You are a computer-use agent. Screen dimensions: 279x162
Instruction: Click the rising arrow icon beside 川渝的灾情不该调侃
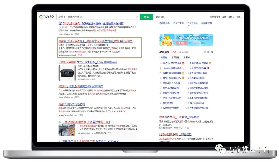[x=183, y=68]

○ ○ ○ ○

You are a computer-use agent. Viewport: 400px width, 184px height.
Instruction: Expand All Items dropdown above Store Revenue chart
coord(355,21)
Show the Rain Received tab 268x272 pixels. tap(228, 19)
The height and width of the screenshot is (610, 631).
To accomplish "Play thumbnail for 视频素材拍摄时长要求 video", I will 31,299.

○ ○ ○ ○

What to do:
Determine how many lines in the data contain the string "height", and give the number only.

Exercise response:
2